Open mikevin920 opened 2 months ago
@aliuTT @ubcheema do you guys know what's going on with this one?
Can you check if the system has correct galaxy fw on it.
@mikevin920 can you post a github pipeline job with this error?
https://github.com/tenstorrent/tt-metal/actions/runs/10021434594/job/27700225744. Is this galaxy fw correct?
It doesn't print out the firmware there. Looks like it's using an older version of the reset script
@ttmchiou we should update the TGG, TG, and T3K reset scripts to print out SMI JSON information.
Otherwise, for this current work, someone will have to log in and check SMI. It's tough because the machine is in use all the time and we need to be careful with resets.
This is the local machine firmware im seeing consistent issues with
This is the last stable Galaxy Fw release:
/mnt/motor/syseng/bin/tt-flash/wh/mobo/galaxy_fw_7.14.C.0_2024-07-04-00b2b9f7.tar.gz
It runs at 800 MHz with additional voltage margin to account for di/dt.
Tyler Colaco is working on a new release that will run Galaxy at 900 MHz.
@tt-rkim I am on vacation till 08/03. Please sync with Tyler on where you pick the release from.
It's better to just reprogram the machine that @mikevin920 is working on to make sure it has correct fw package on it.

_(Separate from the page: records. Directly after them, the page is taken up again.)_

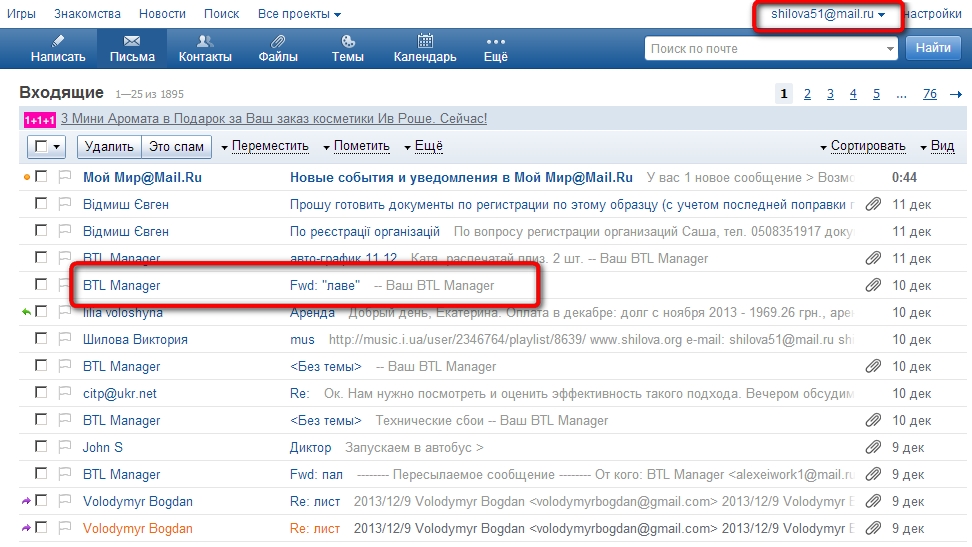
Task: Open Файлы paperclip icon in toolbar
Action: click(x=277, y=41)
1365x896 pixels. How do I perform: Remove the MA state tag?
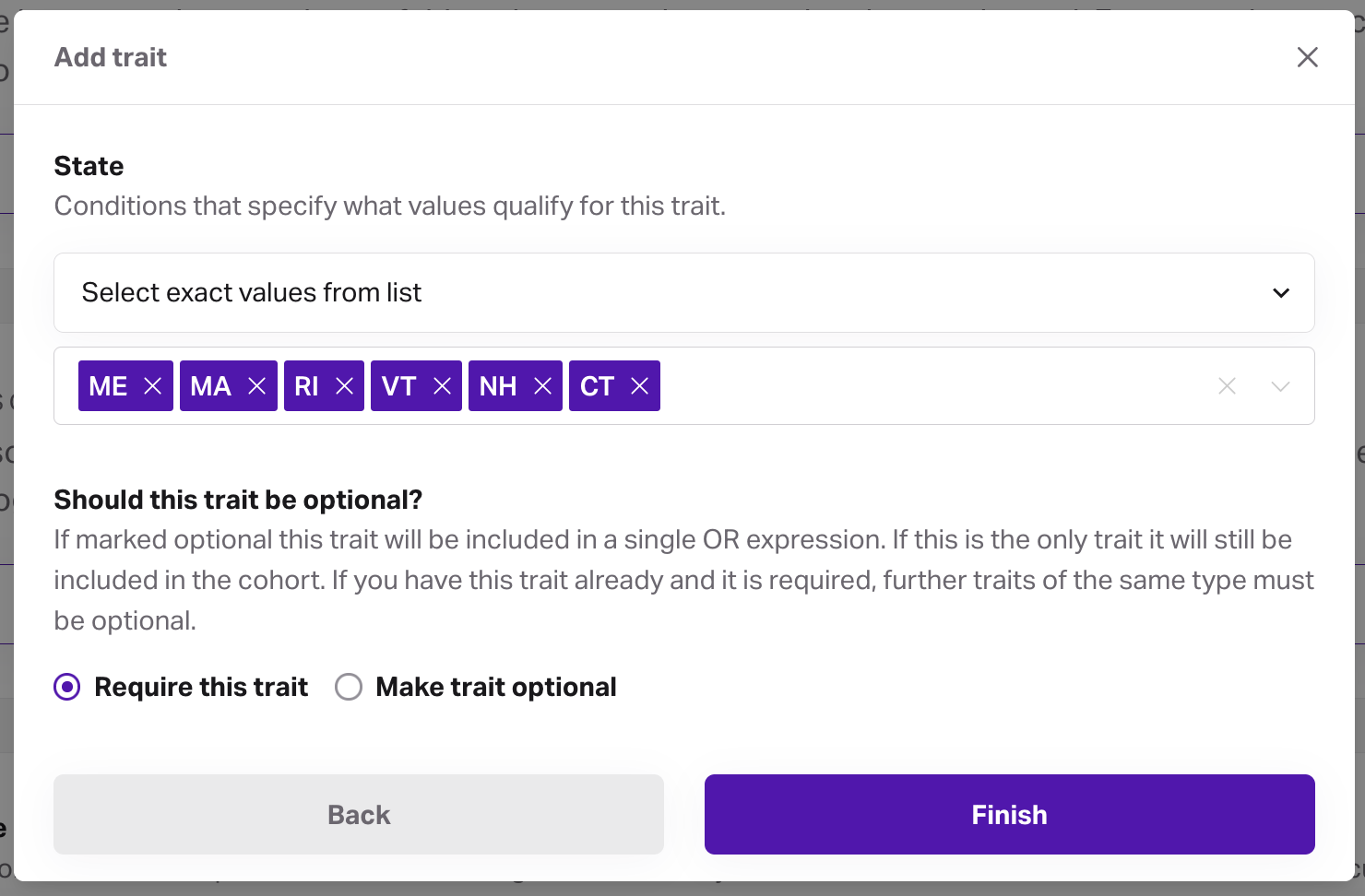click(x=257, y=386)
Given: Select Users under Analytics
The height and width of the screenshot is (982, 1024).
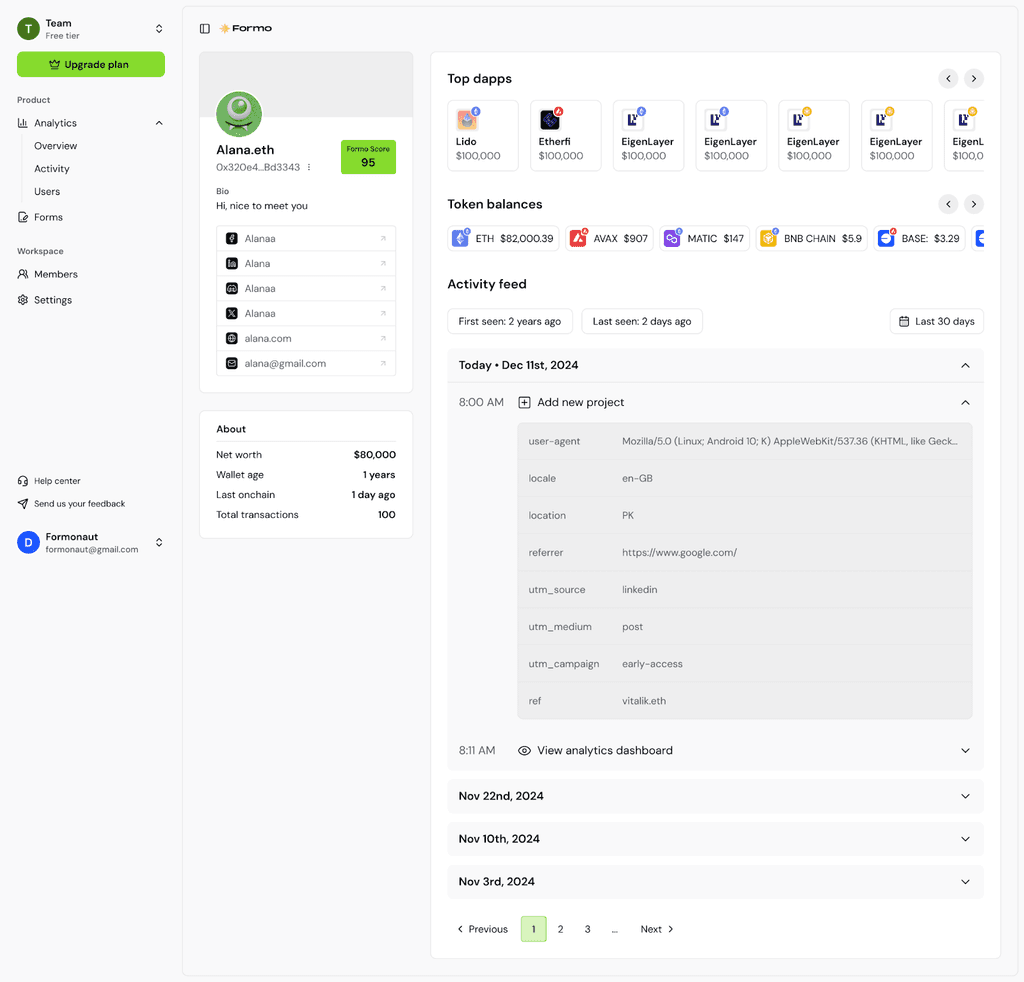Looking at the screenshot, I should pyautogui.click(x=47, y=192).
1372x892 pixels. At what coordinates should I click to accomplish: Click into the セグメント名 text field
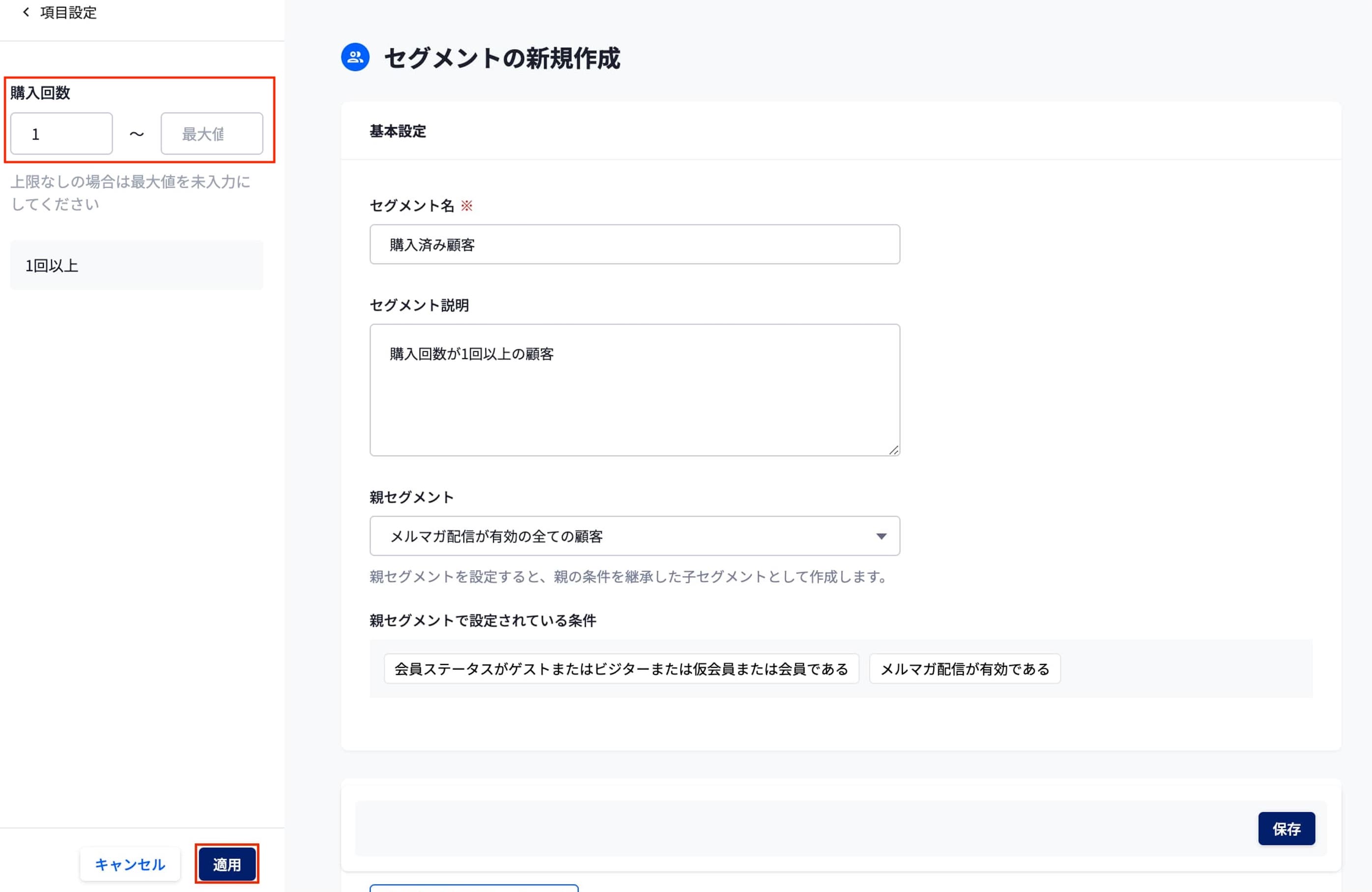pyautogui.click(x=634, y=244)
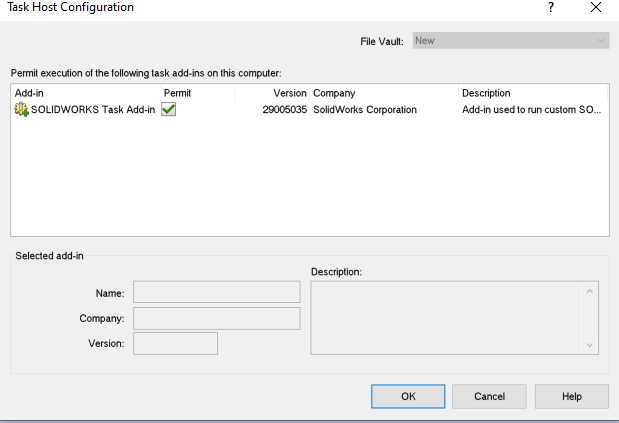Click the Version input field
Viewport: 619px width, 423px height.
[175, 344]
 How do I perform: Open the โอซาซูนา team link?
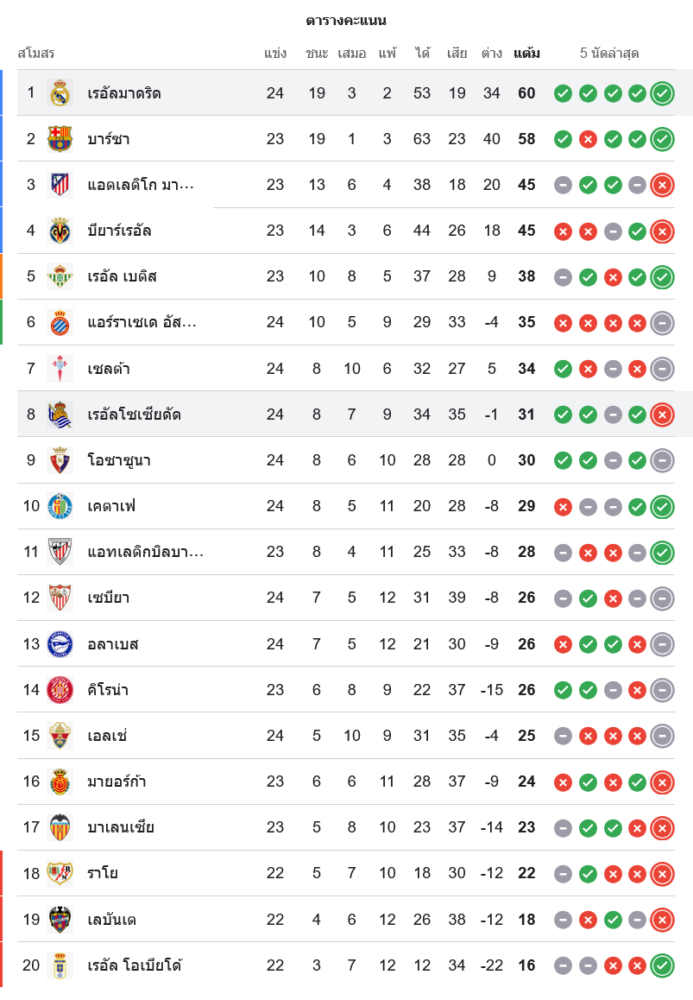(119, 461)
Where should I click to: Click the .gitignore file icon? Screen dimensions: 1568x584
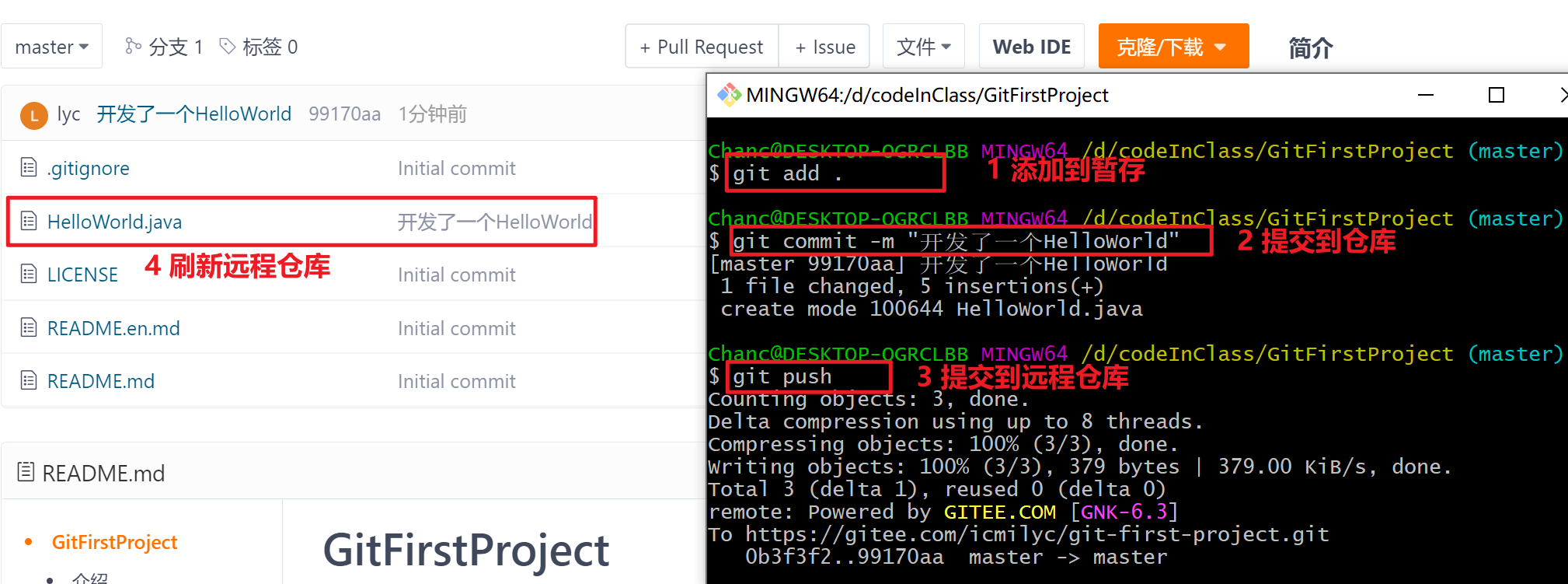coord(29,167)
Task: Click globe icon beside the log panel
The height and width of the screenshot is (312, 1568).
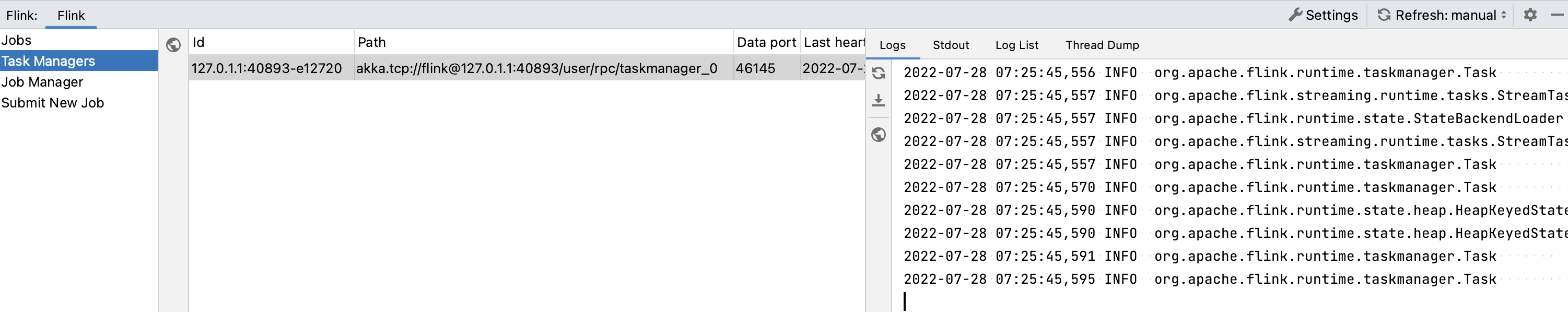Action: 879,135
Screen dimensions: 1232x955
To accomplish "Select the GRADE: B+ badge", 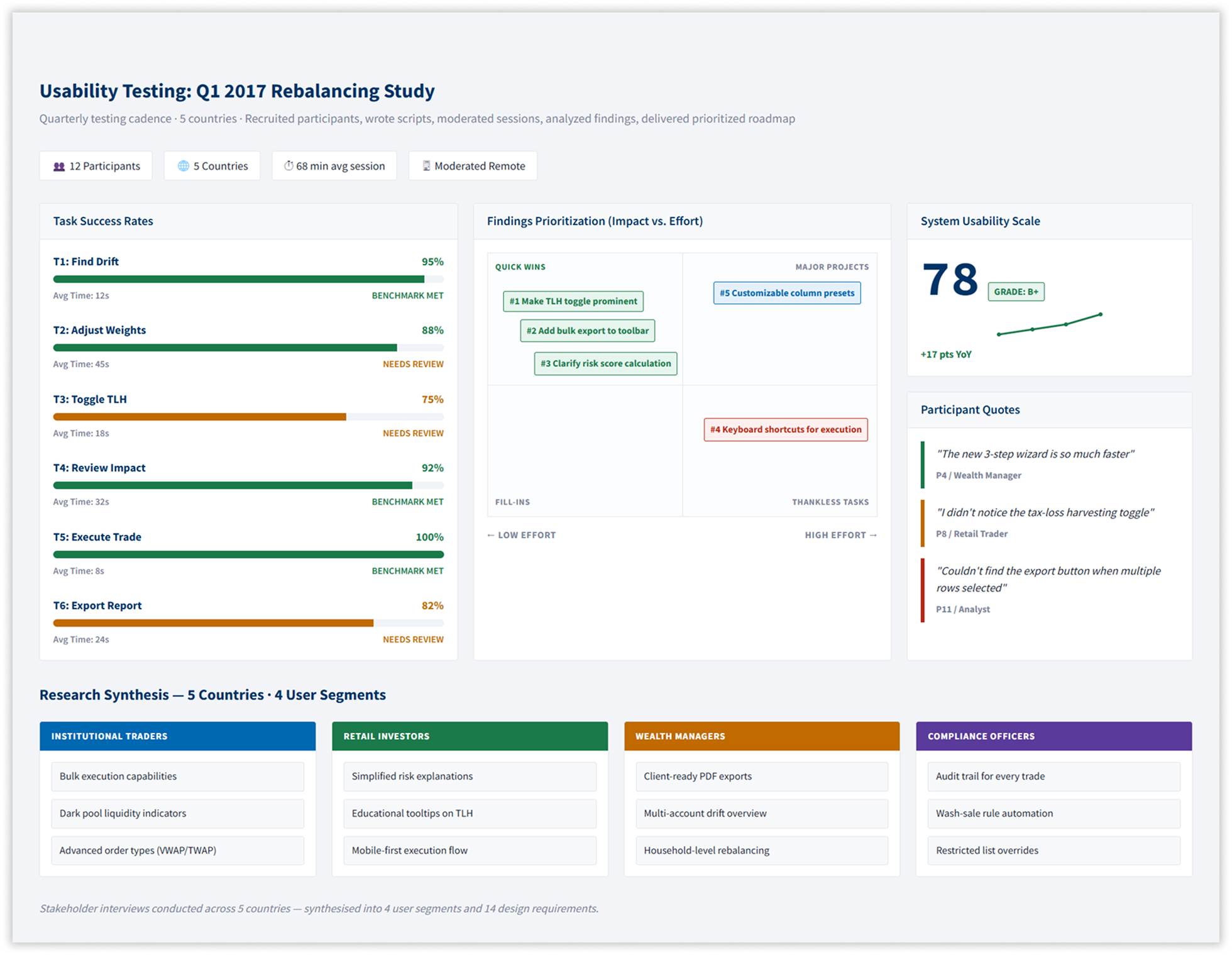I will 1016,292.
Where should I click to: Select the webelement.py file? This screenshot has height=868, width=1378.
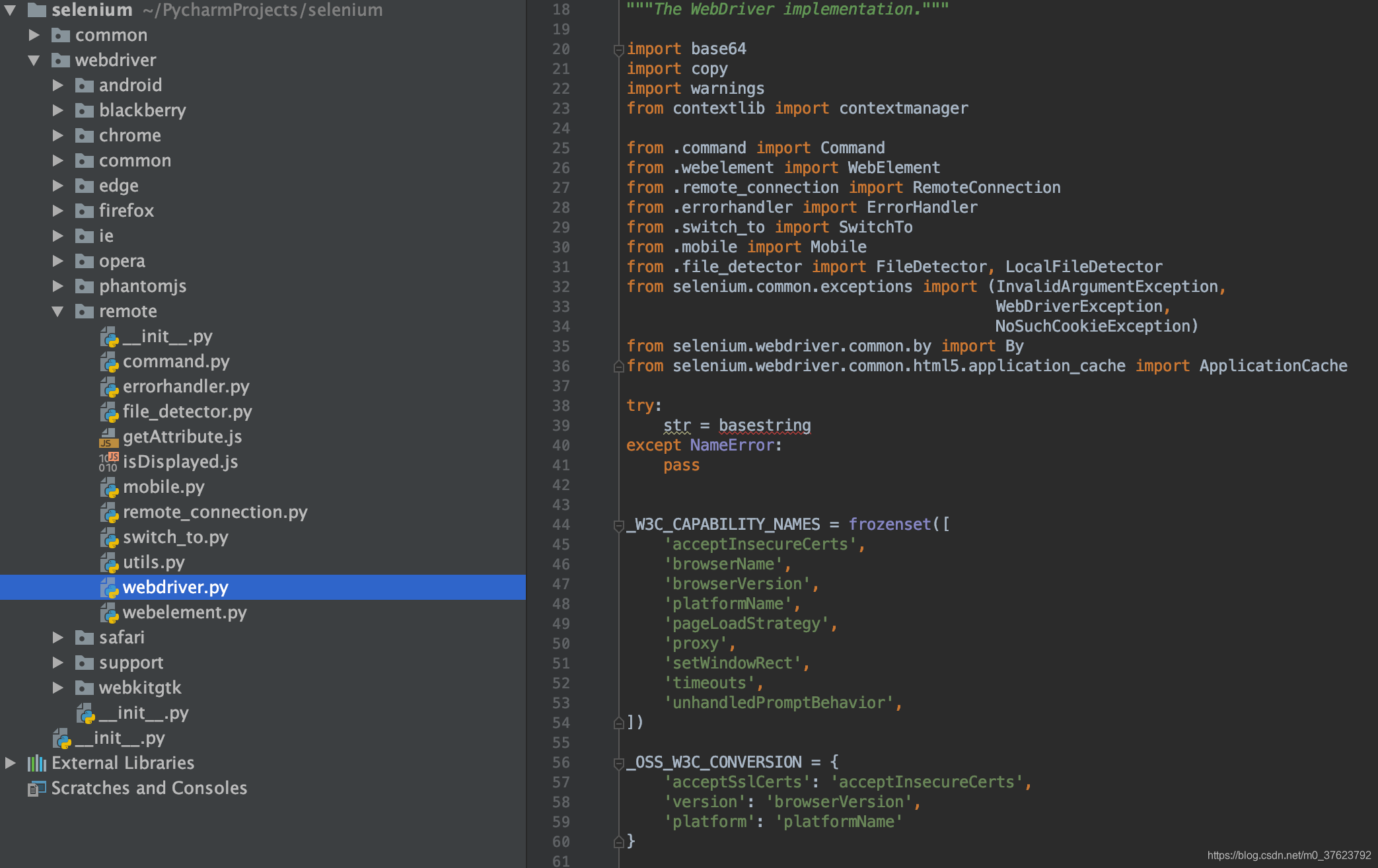tap(184, 612)
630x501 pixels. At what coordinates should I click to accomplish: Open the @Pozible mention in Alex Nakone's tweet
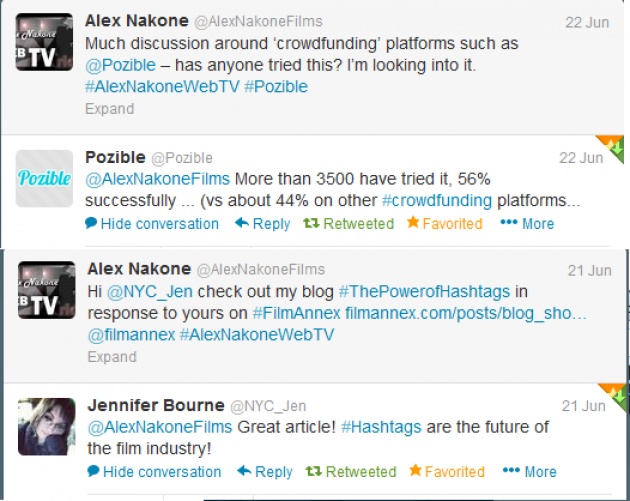coord(120,65)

do we know is this is a sharded DRAM Matmul issue or a model / concat issue?
@mikevin920 did you guys want to try all the galaxy tests (including this one) on an upgraded galaxy in the corporate network (aus glx etc.)?
Yes we will try all unit tests on aus-glx
My local machine (aus-glx-07) has this tt-smi output:
I'm able to repro ND PCC on branch based off of main @ 374510603bfe4c52afbf34581b62c37da50e1576. My test was a Llama MLP unit test on TG. Running matmul_1d for 1000 iterations gave consistently good PCC. Replacing matmul_1d with dram sharded matmul caused ~1/2 of the iterations to output bad PCC (close to 0).
I also reproed by running this test in a loop. The result was bad PCC every few iterations.
pytest -svv tests/ttnn/multichip_unit_tests/test_multidevice_TG.py::test_galaxy_matmul_2d_fracture_dram_sharded
fyi @yugaoTT
Is bad PCC reproducible on N300/T3000 using the same DRAM sharded MM shape/config? Wondering if this is specific to Galaxy or a matmul bug?
Trued to repro on N300 single chip, saw deterministic PCC for 1000/1000 iterations
Can I get a repro procedure? I'll run on my side to see what happens. @cglagovichTT is it only happening at iteration 1000?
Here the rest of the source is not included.